(Problem to work on): Starting at the line that holds "Sort the table by Name column", copy every line exactly through the end of the data, and no others.

[Records contained in a dataset]
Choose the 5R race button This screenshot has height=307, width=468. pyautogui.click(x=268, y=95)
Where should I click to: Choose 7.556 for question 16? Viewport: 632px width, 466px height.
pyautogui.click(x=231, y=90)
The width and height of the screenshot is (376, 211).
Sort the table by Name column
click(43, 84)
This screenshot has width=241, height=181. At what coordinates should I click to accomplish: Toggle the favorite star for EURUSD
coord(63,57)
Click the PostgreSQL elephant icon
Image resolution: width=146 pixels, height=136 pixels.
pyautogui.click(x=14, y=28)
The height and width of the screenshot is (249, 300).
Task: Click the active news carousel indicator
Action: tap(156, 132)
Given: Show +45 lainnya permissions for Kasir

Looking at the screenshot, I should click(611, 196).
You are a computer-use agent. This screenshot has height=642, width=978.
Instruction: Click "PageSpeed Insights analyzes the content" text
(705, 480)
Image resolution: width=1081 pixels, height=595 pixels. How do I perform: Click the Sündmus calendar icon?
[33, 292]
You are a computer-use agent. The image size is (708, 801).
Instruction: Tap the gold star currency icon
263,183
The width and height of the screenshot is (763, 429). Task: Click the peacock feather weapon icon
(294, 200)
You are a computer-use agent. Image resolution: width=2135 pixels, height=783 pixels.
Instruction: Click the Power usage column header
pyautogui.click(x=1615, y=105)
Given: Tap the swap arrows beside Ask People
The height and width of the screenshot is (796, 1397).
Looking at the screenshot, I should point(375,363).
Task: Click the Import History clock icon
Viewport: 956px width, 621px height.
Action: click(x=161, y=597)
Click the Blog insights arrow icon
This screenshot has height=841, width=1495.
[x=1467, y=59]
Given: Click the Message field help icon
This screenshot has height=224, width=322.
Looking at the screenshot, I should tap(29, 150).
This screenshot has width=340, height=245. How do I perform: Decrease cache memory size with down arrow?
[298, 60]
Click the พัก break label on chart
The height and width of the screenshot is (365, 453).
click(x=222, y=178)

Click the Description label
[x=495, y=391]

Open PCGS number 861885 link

(Reply to the exercise):
Sort the table by Name column
click(43, 84)
This screenshot has width=241, height=181. At what coordinates should I click to accomplish: Toggle the favorite star for EURUSD
coord(63,57)
Click the PostgreSQL elephant icon
Image resolution: width=146 pixels, height=136 pixels.
pyautogui.click(x=14, y=28)
The height and width of the screenshot is (249, 300).
Task: Click the active news carousel indicator
Action: tap(156, 132)
Given: Show +45 lainnya permissions for Kasir

Looking at the screenshot, I should click(611, 196).
You are a computer-use agent. This screenshot has height=642, width=978.
Instruction: Click "PageSpeed Insights analyzes the content" text
(705, 480)
Image resolution: width=1081 pixels, height=595 pixels. How do I perform: Click the Sündmus calendar icon?
[33, 292]
You are a computer-use agent. The image size is (708, 801).
Instruction: Tap the gold star currency icon
263,183
The width and height of the screenshot is (763, 429). Task: Click the peacock feather weapon icon
(294, 200)
You are a computer-use agent. Image resolution: width=2135 pixels, height=783 pixels.
Instruction: Click the Power usage column header
pyautogui.click(x=1615, y=105)
Given: Tap the swap arrows beside Ask People
The height and width of the screenshot is (796, 1397).
Looking at the screenshot, I should point(375,363).
Task: Click the Import History clock icon
Viewport: 956px width, 621px height.
Action: click(x=161, y=597)
Click the Blog insights arrow icon
This screenshot has height=841, width=1495.
[x=1467, y=59]
Given: Click the Message field help icon
This screenshot has height=224, width=322.
Looking at the screenshot, I should tap(29, 150).
This screenshot has width=340, height=245. How do I perform: Decrease cache memory size with down arrow?
[298, 60]
Click the พัก break label on chart
The height and width of the screenshot is (365, 453).
click(x=222, y=178)

Click the Description label
[x=495, y=391]

Open PCGS number 861885 link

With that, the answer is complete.